■ **Work request**:
Word for word, restate every line from the one with "Instruction: Expand the 28 REPLIES thread" through the end of the records below, both included, and add nothing.

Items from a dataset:
Start of Block

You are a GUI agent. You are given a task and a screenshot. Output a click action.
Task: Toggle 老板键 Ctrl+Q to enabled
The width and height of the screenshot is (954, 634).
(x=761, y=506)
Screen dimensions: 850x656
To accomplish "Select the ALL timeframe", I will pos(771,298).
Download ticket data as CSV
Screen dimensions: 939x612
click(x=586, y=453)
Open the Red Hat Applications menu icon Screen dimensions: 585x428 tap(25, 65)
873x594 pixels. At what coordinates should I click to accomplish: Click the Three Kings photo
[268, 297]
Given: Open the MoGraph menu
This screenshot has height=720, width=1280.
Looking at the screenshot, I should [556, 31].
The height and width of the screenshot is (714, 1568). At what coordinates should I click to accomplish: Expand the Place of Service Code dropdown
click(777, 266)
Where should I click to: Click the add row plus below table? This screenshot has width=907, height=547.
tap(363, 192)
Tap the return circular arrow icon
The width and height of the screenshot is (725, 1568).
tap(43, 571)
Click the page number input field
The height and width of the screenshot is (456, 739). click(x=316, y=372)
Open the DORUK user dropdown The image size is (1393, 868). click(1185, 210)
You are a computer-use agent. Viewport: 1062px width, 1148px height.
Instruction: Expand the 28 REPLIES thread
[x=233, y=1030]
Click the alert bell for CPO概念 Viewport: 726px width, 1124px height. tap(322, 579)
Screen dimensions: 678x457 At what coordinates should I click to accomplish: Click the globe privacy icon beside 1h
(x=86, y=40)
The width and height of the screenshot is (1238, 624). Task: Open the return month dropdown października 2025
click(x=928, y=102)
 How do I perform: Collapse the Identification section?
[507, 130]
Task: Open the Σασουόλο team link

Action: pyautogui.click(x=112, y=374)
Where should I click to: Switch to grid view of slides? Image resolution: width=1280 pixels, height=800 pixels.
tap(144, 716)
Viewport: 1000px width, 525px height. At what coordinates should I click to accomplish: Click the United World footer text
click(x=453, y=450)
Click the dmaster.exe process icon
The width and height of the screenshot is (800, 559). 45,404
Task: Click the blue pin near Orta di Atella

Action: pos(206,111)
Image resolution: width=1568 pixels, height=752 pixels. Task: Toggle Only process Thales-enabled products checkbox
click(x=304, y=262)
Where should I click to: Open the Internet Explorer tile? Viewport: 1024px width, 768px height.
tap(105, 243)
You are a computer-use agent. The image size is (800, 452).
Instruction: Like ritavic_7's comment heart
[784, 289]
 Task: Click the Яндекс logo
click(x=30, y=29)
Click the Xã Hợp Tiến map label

End of Block

■ **Your response**:
Instruction: Expand the 28 REPLIES thread
[x=233, y=1030]
Click the alert bell for CPO概念 Viewport: 726px width, 1124px height. tap(322, 579)
Screen dimensions: 678x457 At what coordinates should I click to accomplish: Click the globe privacy icon beside 1h
(x=86, y=40)
The width and height of the screenshot is (1238, 624). Task: Open the return month dropdown października 2025
click(x=928, y=102)
 How do I perform: Collapse the Identification section?
[507, 130]
Task: Open the Σασουόλο team link

Action: pyautogui.click(x=112, y=374)
Where should I click to: Switch to grid view of slides? Image resolution: width=1280 pixels, height=800 pixels.
tap(144, 716)
Viewport: 1000px width, 525px height. At what coordinates should I click to accomplish: Click the United World footer text
click(x=453, y=450)
Click the dmaster.exe process icon
The width and height of the screenshot is (800, 559). 45,404
Task: Click the blue pin near Orta di Atella

Action: pos(206,111)
Image resolution: width=1568 pixels, height=752 pixels. Task: Toggle Only process Thales-enabled products checkbox
click(x=304, y=262)
Where should I click to: Open the Internet Explorer tile? Viewport: 1024px width, 768px height.
tap(105, 243)
You are a computer-use agent. The image size is (800, 452).
Instruction: Like ritavic_7's comment heart
[784, 289]
 Task: Click the Яндекс logo
click(x=30, y=29)
Click the Xã Hợp Tiến map label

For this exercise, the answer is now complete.